**The exercise**.
How many lines in the records below contain the string "Task"? Case matters, so reply with the number alone.

**Dataset content**.
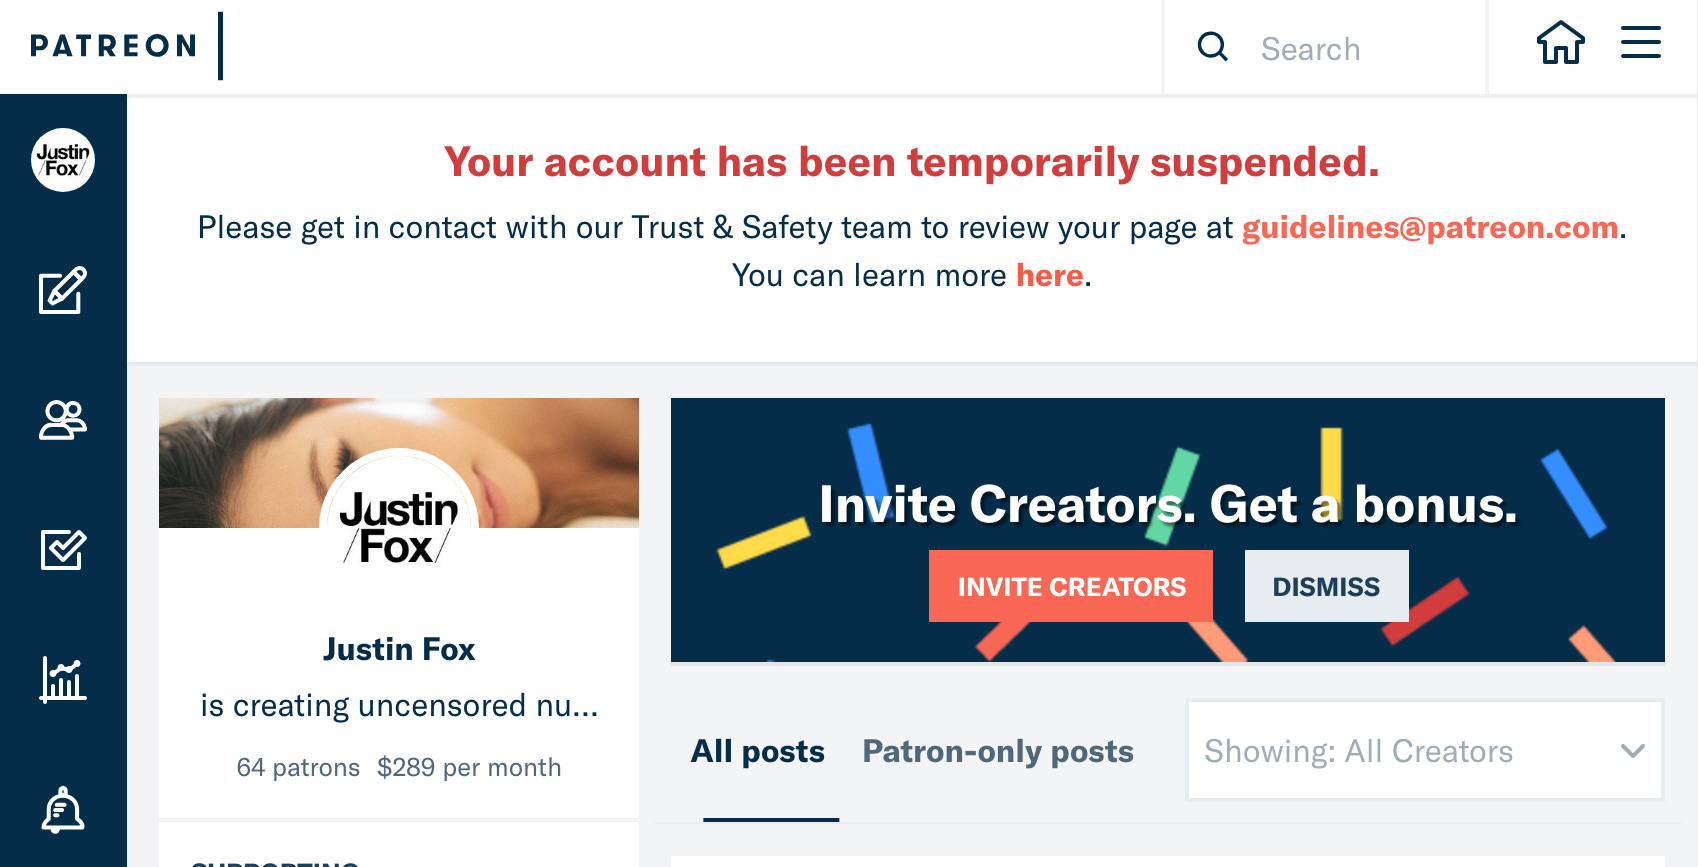
Task: Click the checkmark edit icon in sidebar
Action: pyautogui.click(x=62, y=549)
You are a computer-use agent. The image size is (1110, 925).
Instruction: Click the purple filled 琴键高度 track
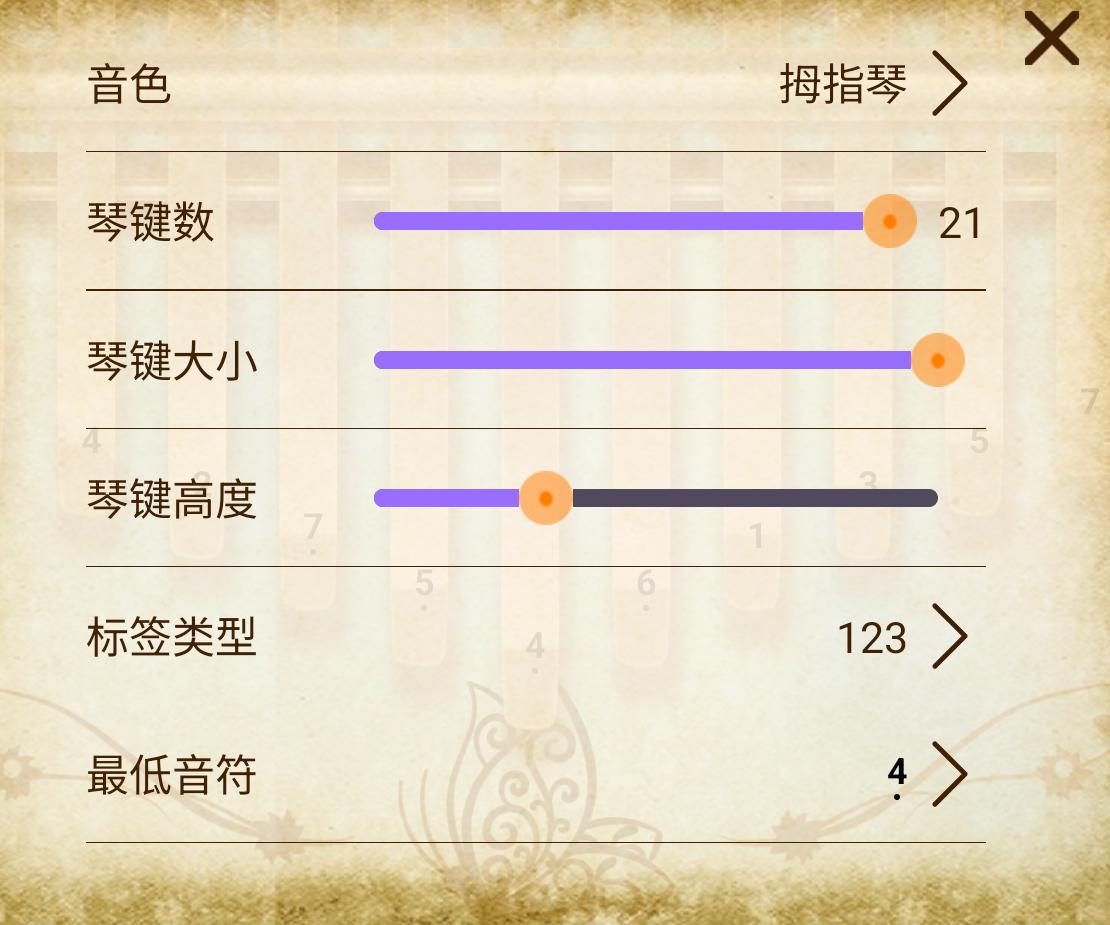coord(450,498)
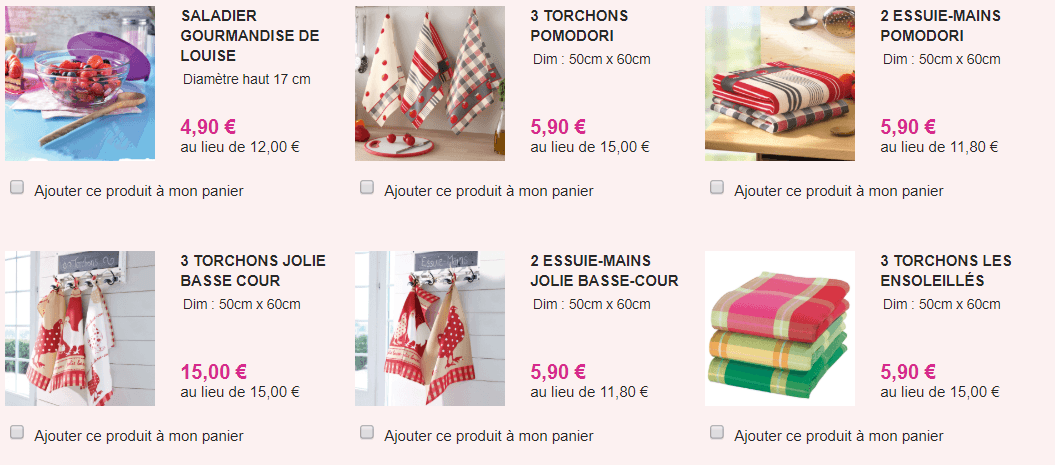Open 2 Essuie-mains Jolie Basse-Cour title link
Viewport: 1060px width, 465px height.
[604, 270]
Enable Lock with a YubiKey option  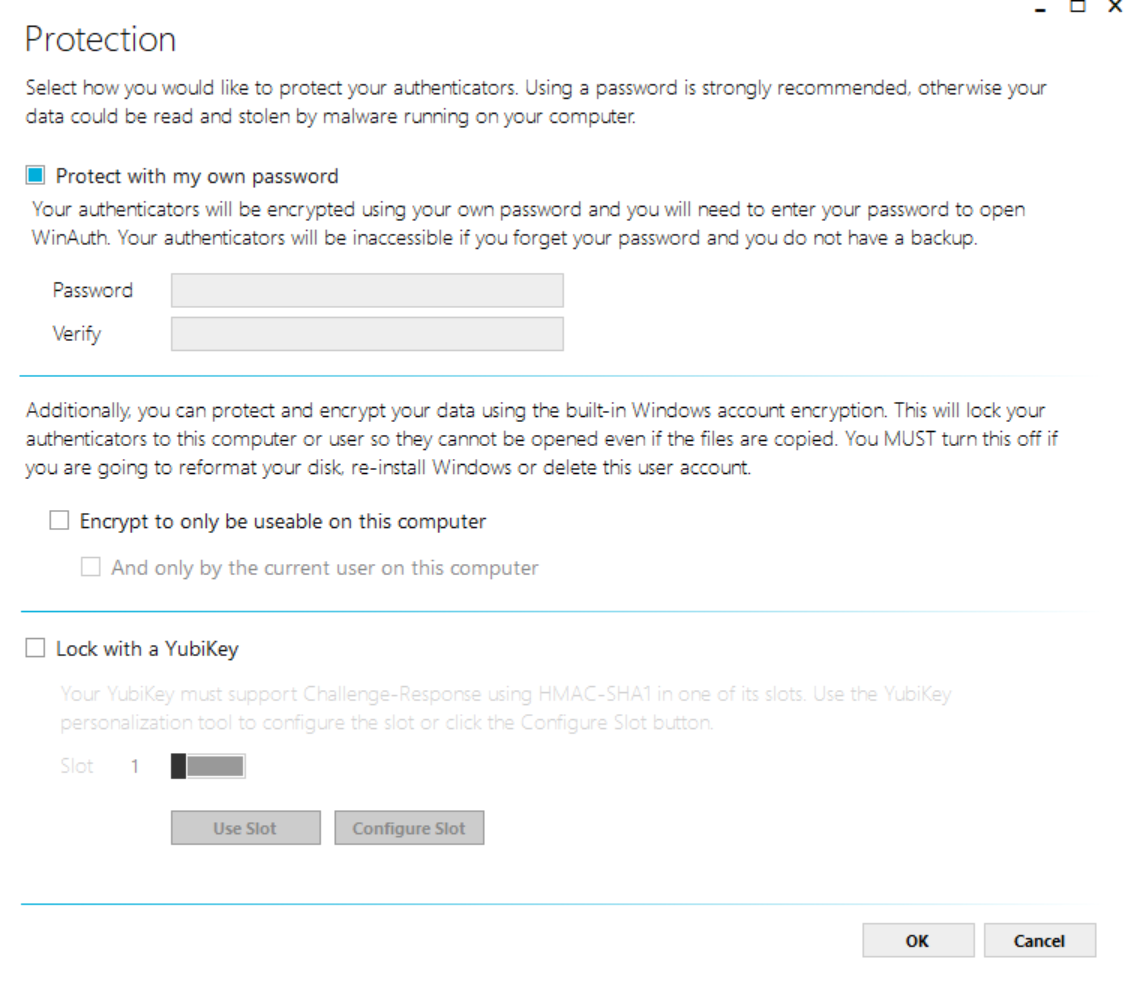click(x=36, y=649)
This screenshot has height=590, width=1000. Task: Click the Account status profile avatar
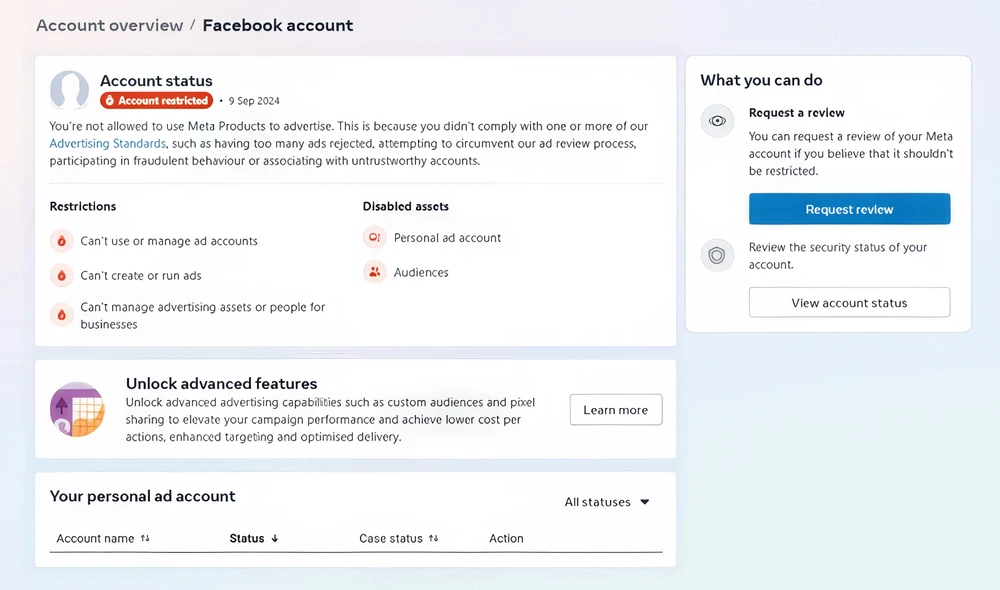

**Final result**.
2